About 75 percent of people living in Paris earn less than €4,458 per month, according to Insee data – so according to those calculations, 25 percent of Parisians earn the equivalent of the top 10 percent in France. 

But that city-wide average still hides a wide degree of variation. In the sixth arrondissement, the median income is €4,358 per month, after tax. In the seventh, it’s €4,255.  Further out, those bringing home €4,600 a month in the 19th and 20th arrondissements are among the top 10 percent in wealth terms.

But still, the median income in Paris is €2,639, significantly higher than the €1,923 France-wide median.

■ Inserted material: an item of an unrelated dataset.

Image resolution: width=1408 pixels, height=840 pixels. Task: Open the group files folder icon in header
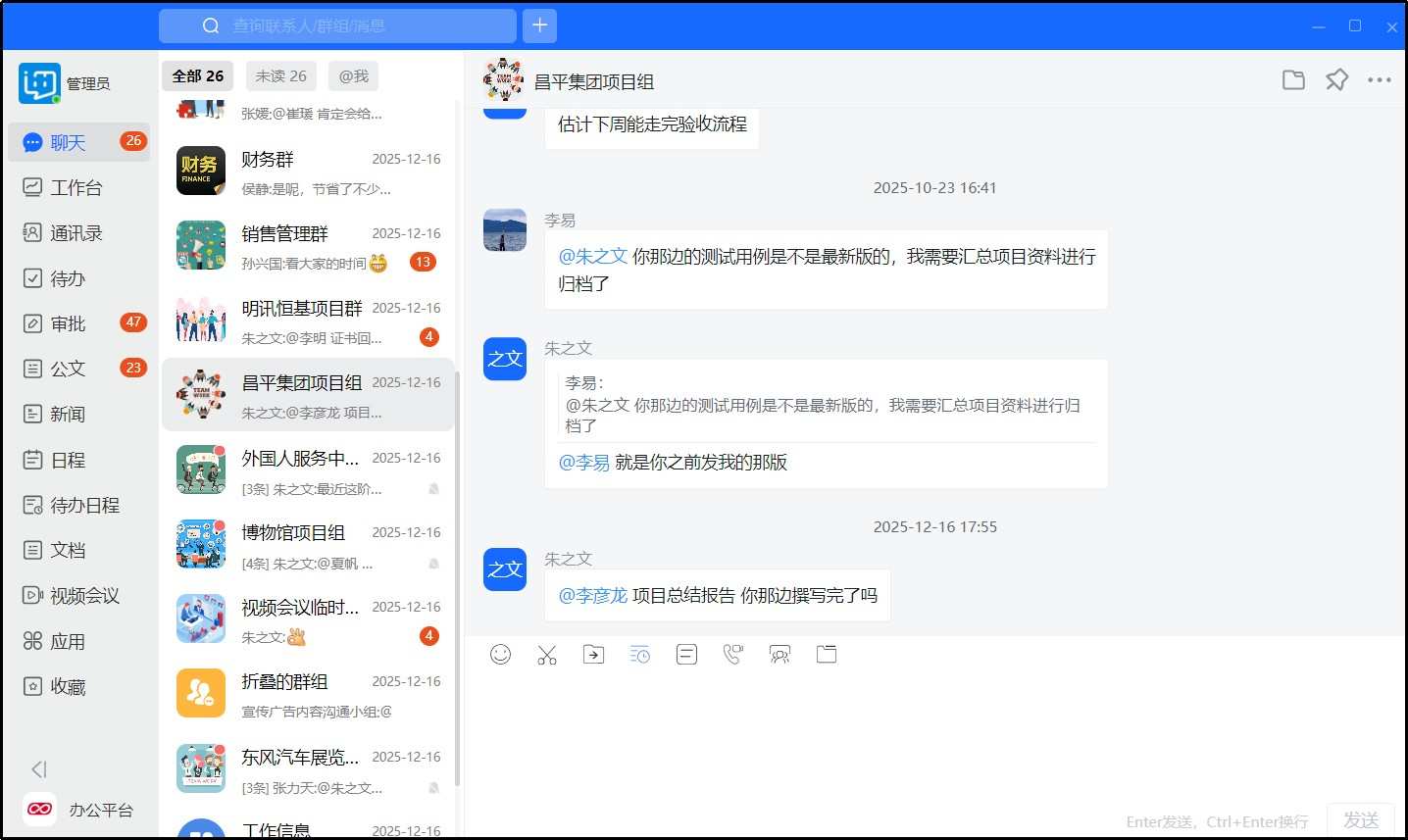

That would mean – using the Observatoire des Inégalités’ starting point for wealth – that a Paris resident, living on their own, would have to bring home €5,278 per month to be considered ‘rich’. 

France is a heavily centralised country, with many of the highest-paying industries concentrated within the capital, meaning there is much more opportunity to secure a high-wage job if you live in Paris.

Cost of living

Even these figures should all be taken with a pinch of salt because of the relatively high cost of living in the capital, compared to elsewhere in France. Paris is objectively an expensive place to call home.

In 2023, France Stratégie published a report on the disposable income of French households, after housing, food and transport costs were deducted. It found that, on average, people living in the Paris region had more left to spend, due to higher incomes and despite the fact that housing costs more.

It’s the income paradox in action. A person with a take-home salary of €4,000 per month has more money to spend if they live and work outside Paris. But they’re much more likely to earn that much if they live and work in Paris, where it’s not as valuable. 

Someone who earns a ‘rich-level’ salary in Paris might not appear rich – because they live in an expensive area, and a surrounded by very wealthy people in property that’s out of reach all-but the fattest of wallets. But they’re still earning more than twice the median income in France.

And that’s what Sylvain Maillard was getting at, clumsily as he may have expressed it.